Some less obvious contenders: a large ear of sweet corn has 4.7 grams, a medium baked potato (with skin) provides 4.3 grams, and a whole avocado offers about 4 grams. None of these will anchor a high-protein meal on their own, but they add meaningful amounts when combined with other foods.
Protein Quality Matters, Not Just Quantity
A common concern with plant protein is whether vegetables provide “complete” protein, meaning all nine essential amino acids your body can’t make on its own. The short answer: this is less of a problem than most people think. Research published in Circulation, the American Heart Association’s journal, found that any single unprocessed starch or vegetable eaten in sufficient quantity to meet your calorie needs provides amino acids well in excess of minimum requirements. The old advice about carefully combining rice and beans at every meal to get complete protein turns out to be unnecessary.
That said, protein digestibility does vary between plant foods. Soy-based foods like edamame score among the highest for plant protein quality, meaning your body absorbs and uses a greater percentage of the protein you eat.
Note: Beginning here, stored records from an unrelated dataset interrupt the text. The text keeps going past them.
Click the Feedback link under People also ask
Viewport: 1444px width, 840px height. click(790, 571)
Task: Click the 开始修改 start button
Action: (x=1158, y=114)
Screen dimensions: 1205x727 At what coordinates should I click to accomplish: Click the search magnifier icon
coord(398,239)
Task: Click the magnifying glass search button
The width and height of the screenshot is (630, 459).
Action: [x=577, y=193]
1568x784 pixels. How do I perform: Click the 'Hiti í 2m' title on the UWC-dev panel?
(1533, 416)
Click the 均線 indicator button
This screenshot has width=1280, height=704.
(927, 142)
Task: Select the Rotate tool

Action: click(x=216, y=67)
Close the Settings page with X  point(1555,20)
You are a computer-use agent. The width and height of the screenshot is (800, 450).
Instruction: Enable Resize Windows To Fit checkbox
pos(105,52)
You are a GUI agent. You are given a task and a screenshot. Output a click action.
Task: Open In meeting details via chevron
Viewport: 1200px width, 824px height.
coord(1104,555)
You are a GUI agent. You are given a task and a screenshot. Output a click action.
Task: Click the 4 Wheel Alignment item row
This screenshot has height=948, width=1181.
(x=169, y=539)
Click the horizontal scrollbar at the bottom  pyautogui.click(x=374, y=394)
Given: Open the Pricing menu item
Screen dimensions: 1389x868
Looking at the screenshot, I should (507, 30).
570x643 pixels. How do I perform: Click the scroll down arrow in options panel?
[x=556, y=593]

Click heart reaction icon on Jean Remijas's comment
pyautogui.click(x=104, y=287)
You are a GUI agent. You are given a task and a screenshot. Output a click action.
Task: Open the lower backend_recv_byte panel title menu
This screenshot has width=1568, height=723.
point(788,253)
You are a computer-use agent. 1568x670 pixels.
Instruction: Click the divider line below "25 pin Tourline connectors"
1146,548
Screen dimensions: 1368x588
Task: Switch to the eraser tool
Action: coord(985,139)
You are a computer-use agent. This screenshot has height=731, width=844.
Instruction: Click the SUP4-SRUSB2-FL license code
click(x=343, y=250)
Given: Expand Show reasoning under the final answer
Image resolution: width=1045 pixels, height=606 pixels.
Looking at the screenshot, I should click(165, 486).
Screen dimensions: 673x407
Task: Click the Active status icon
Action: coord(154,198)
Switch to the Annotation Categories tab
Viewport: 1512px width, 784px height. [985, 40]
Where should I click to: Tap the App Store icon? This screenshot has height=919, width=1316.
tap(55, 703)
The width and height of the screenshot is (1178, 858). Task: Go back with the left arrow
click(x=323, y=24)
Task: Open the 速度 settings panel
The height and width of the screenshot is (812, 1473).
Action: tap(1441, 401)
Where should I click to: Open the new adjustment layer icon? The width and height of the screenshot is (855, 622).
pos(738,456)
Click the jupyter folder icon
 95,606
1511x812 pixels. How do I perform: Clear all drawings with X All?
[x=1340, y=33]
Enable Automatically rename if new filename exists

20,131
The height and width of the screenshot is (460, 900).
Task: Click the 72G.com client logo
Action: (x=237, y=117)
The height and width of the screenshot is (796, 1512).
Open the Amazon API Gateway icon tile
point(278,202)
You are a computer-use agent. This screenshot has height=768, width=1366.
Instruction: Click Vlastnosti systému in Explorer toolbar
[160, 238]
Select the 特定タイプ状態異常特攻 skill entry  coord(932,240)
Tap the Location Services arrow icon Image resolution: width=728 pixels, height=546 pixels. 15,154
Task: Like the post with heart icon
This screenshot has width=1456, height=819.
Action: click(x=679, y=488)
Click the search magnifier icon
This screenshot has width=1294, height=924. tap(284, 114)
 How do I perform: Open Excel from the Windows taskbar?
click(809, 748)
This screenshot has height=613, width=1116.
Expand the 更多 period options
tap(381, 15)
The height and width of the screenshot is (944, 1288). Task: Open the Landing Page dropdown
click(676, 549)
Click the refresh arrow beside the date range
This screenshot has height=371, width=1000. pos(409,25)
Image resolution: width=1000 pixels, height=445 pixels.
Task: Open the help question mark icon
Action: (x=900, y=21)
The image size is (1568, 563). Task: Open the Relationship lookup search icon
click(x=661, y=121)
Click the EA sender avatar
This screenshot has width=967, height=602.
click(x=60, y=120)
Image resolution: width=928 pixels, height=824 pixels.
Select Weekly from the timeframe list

Chickpeas, lentils, and kidney beans score somewhat lower on digestibility scales. This doesn’t mean they’re poor sources of protein. It just means you might absorb slightly less than the number on the label suggests.
How to Get More Protein From Vegetables
The practical takeaway is that legumes are the only vegetables that can meaningfully contribute to your daily protein targets on their own. A cup of edamame or lentils gives you roughly the same protein as two eggs. Green vegetables like broccoli, asparagus, and Brussels sprouts add a few grams per serving, which adds up across a full day of eating but won’t carry a meal.
If you’re trying to maximize protein from vegetables, focus on volume and variety. A bowl with a cup of lentils, a side of peas, and some roasted broccoli could easily deliver 25 to 30 grams of protein. Pairing legumes with grains like rice or quinoa (8.1 grams per cooked cup) rounds out the amino acid profile and adds even more protein to the plate. For snacking, shelled edamame is hard to beat: high protein, low effort, and easy to keep frozen for quick preparation.